Неделю спустя Розанна Сперман поступила к нам в должность второй горничной. Кроме меня, и мисс Рэйчел, никто не знал ее истории. Госпожа моя, делавшая мне честь спрашивать моего совета во многих случаях, посоветовалась со мной и относительно Розанны.

Усвоив себе в последнее время привычку покойного сэр Джона — всегда соглашаться с моею госпожой, я, и в настоящем случае согласился с нею вполне. Вряд ли кому пришлось бы найти такой удобный случай для исправления, какой представился Розанне в нашем доме. На один слуга не мог бы упрекнуть ее за прошлое, потому что оно было тайной для всех.
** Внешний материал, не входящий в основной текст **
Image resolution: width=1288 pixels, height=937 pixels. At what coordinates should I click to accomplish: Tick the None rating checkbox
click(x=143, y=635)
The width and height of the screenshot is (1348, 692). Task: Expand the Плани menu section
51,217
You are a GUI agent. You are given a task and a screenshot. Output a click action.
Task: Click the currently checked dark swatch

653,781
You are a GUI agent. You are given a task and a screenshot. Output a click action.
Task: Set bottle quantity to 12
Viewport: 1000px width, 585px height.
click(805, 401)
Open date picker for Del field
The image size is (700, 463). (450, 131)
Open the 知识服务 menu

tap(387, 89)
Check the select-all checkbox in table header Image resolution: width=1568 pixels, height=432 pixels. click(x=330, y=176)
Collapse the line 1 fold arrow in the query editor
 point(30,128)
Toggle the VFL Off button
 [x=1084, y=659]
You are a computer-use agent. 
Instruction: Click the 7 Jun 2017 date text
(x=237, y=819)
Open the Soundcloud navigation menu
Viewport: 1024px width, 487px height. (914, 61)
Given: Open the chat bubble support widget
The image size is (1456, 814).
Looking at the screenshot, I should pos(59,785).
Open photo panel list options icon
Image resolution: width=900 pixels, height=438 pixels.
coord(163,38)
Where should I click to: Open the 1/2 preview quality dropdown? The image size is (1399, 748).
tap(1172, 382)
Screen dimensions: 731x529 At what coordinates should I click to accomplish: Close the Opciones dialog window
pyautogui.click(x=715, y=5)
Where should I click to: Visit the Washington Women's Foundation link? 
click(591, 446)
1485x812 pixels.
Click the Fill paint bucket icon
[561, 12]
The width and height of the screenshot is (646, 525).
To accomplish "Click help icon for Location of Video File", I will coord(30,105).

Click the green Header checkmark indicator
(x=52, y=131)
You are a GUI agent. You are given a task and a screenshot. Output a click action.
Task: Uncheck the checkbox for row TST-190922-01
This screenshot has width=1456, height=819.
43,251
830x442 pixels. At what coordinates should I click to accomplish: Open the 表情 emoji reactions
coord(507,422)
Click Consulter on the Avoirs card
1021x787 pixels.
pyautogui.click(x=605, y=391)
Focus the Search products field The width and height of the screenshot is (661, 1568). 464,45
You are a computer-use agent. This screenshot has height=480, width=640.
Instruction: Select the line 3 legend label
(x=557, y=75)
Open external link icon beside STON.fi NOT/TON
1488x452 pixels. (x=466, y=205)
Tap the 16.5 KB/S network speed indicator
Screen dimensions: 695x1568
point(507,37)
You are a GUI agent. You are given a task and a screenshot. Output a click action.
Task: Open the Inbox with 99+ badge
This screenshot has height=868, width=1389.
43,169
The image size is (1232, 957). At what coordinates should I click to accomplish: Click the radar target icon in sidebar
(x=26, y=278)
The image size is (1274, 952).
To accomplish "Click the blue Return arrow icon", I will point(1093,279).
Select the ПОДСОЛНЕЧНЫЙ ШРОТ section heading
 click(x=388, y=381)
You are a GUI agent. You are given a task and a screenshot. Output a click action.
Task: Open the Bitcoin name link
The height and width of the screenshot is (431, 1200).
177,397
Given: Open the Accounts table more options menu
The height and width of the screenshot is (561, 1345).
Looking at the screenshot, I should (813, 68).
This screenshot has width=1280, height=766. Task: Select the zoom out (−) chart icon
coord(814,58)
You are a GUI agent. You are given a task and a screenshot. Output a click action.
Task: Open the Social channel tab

Она получала свое жалованье, пользовалась некоторыми привилегиями наравне с остальною прислугой, и от времени до времени была поощряема дружеским словом моей госпожи. За то и Розанна оказалась, нужно ей отдать справедливость, весьма достойною подобного обращения. Слабого здоровья, и подверженная частым обморокам, о которых было упомянуто выше, она исполнила свою обязанность скромно, безропотно, старательно и исправно. Но, несмотря на то, она не сумела приобрести себе друзей между остальными служанками, за исключением дочери моей Пенелопы, которая, избегая особенно тесного сближения, всегда обращалась с нею ласково и приветливо. Сам не понимаю, за что они невзлюбили эту девушку. Конечно, не красота ее могла возбудить их зависть, потому что она была самой непривлекательной наружности, а вдобавок еще имела одно плечо выше другого. Мне кажется, что прислуге в особенности не нравилась ее молчаливость и любовь к уединению. Между тем, как другие в свободное время болтали и сплетничали, она занималась работой или чтением. Когда же наступала ее очередь выходить со двора, то она спокойно надевала свою шляпку и шла прогуливаться одна. Она ни с кем не ссорилась, ничем не обижалась; но не нарушая правил общежития и вежливости, она упорно держала своих сотоварищей на довольно далеком от себя расстоянии. Прибавьте к этому, что при всей простоте ее, в ней было нечто, скорее принадлежащее леди, чем простой горничной. В чем именно проявлялось это, в голосе или в выражении ее лица — не умею сказать вам точно; знаю только, что с первого же дня ее поступления в дом это возбудило против нее сильные нападки со стороны других женщин, которые говорили (что было, однако, совершенно несправедливо), будто Розанна Сперман важничает. Рассказав теперь историю Розанны, мне остается упомянуть еще об одной из многих странностей этой непонятной девушки, чтобы затем уже прямо перейти к истории песков.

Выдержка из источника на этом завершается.